4        Article 1 of Regulation No 469/2009, headed ‘Definitions’, provides as follows:

‘For the purposes of this Regulation, the following definitions shall apply:

(a)      “medicinal products” means any substance or combination of substances presented for treating or preventing disease in human beings …;

(b)       “product” means the active ingredient or combination of active ingredients of a medicinal product;

(c)      “basic patent” means a patent which protects a product as such, a process to obtain a product or an application of a product, and which is designated by its holder for the purpose of the procedure for grant of a certificate;

(d)      “certificate” means the [SPC];

…’

5        Article 2 of Regulation No 469/2009 reads as follows:

‘Any product protected by a patent in the territory of a Member State and subject, prior to being placed on the market as a medicinal product, to an administrative authorisation procedure as laid down in Directive 2001/83/EC of the European Parliament and of the Council of 6 November 2001 on the Community code relating to medicinal products for human use [OJ 2001 L 311, p. 67] … may, under the terms and conditions provided for in this Regulation, be the subject of a certificate.’

6        Article 3 of Regulation No 469/2009, entitled ‘Conditions for obtaining a certificate’, provides as follows:

‘A certificate shall be granted if, in the Member State in which the application referred to in Article 7 is submitted and at the date of that application:

(a)      the product is protected by a basic patent in force;

(b)      a valid authorisation to place the product on the market as a medicinal product has been granted in accordance with Directive 2001/83/EC …;

(c)      the product has not already been the subject of a certificate;

(d)      the authorisation referred to in point (b) is the first authorisation to place the product on the market as a medicinal product.’

7        Article 4 of Regulation No 469/2009, headed ‘Subject matter of protection’, states as follows:

‘Within the limits of the protection conferred by the basic patent, the protection conferred by a certificate shall extend only to the product covered by the authorisation to place the corresponding medicinal product on the market and for any use of the product as a medicinal product that has been authorised before the expiry of the certificate.’

8        Article 5 of Regulation No 469/2009, concerning the ‘[e]ffects of the certificate’, is worded as follows:

‘Subject to the provisions of Article 4, the certificate shall confer the same rights as conferred by the basic patent and shall be subject to the same limitations and the same obligations.’

 The dispute in the main proceedings and the questions referred for a preliminary ruling

9        On 10 October 2008, GSK filed SPC application SPC/GB08/046 for a product described as an ‘oil in water emulsion comprising squalene, DL-α-tocopherol and polysorbate 80’, an adjuvant known as AS03, which is protected by European Patent (UK) No 0 868 918.

10      On 18 August 2011, GSK filed another SPC application (SPC/GB11/043) for a product described as ‘an adjuvanted influenza vaccine comprising an influenza virus component which is an influenza virus antigen from an influenza virus strain that is associated with a pandemic outbreak or has the potential to be associated with a pandemic outbreak, wherein the adjuvant is an oil in water emulsion comprising squalene, DL-α-tocopherol and polysorbate 80’. That SPC application therefore related to a vaccine protected by European Patent (UK) No 1 618 889 comprising an antigen and AS03.

11      In support of both those applications, GSK relied on MA EU/1/08/453/001 issued on 14 May 2008 by the European Medicines Agency (‘the EMA’) for a pre-pandemic influenza vaccine against the H5N1 subtype of influenza A virus marketed by GSK under the trade mark Prepandrix.

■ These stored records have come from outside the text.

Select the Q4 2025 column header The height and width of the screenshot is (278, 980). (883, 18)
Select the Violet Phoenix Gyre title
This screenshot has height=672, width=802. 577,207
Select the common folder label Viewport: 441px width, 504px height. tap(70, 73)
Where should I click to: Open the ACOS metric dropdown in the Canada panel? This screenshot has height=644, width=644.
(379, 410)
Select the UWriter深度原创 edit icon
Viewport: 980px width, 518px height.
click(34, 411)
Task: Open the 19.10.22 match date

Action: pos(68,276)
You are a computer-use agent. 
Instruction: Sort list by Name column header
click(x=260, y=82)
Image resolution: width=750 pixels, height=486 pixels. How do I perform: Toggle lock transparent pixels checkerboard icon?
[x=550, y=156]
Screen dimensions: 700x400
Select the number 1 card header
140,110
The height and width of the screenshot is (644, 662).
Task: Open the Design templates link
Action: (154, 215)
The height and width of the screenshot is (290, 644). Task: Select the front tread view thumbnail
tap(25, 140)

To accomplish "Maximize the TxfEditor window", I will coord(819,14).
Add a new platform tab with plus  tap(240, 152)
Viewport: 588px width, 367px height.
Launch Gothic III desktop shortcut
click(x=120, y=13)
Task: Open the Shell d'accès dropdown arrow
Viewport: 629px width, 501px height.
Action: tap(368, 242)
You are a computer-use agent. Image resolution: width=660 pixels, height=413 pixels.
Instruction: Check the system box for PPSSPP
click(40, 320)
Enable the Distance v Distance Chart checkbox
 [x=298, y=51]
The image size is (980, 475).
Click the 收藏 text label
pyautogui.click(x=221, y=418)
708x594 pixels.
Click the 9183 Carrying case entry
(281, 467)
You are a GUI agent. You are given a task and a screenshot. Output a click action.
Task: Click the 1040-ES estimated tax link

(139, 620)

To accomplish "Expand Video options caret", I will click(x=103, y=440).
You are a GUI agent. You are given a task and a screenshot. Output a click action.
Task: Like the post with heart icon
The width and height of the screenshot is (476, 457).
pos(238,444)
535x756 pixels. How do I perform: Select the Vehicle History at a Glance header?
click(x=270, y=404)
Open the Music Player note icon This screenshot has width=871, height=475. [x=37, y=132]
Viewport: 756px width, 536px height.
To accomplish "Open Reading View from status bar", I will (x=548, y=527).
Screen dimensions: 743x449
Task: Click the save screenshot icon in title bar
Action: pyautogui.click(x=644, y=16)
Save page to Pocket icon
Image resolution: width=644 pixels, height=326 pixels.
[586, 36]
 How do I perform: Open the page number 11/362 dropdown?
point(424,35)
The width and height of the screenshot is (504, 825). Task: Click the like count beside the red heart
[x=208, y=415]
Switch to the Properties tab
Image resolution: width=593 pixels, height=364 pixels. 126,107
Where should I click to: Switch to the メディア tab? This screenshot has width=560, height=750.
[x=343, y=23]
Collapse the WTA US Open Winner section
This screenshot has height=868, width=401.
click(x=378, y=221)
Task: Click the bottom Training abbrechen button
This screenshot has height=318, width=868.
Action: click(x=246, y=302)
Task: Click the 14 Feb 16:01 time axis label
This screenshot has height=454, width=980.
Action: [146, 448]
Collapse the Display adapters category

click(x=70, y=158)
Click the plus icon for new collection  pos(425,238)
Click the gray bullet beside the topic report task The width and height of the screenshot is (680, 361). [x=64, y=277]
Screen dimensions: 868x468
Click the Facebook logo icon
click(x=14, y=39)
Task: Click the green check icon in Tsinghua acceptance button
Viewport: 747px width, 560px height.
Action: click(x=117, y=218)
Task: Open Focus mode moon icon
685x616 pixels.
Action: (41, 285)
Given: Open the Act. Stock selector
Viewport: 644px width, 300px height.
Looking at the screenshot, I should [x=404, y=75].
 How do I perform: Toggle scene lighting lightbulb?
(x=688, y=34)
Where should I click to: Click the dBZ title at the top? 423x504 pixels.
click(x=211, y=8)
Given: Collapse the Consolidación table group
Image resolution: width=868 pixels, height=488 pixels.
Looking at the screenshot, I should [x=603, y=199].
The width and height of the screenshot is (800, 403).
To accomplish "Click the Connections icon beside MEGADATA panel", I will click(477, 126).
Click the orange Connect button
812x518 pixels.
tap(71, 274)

It is apparent from the order for reference that that vaccine comprises an antigen known as A/Indonesia/05/2005 (H5N1)-like strain used (PR8-IBCDC-RG2) together with AS03. Studies have demonstrated that the presence of AS03 is an important factor in ensuring that the vaccine satisfies the criteria for licensing by the United States Food and Drug Administration and the EMA.

12      By decision of 19 December 2012, the Patent Office decided that neither SPC application was allowable as it stood, on the ground that AS03 was not an ‘active ingredient’ of Prepandrix. However, it indicated that it was prepared to give GSK the opportunity to amend its applications.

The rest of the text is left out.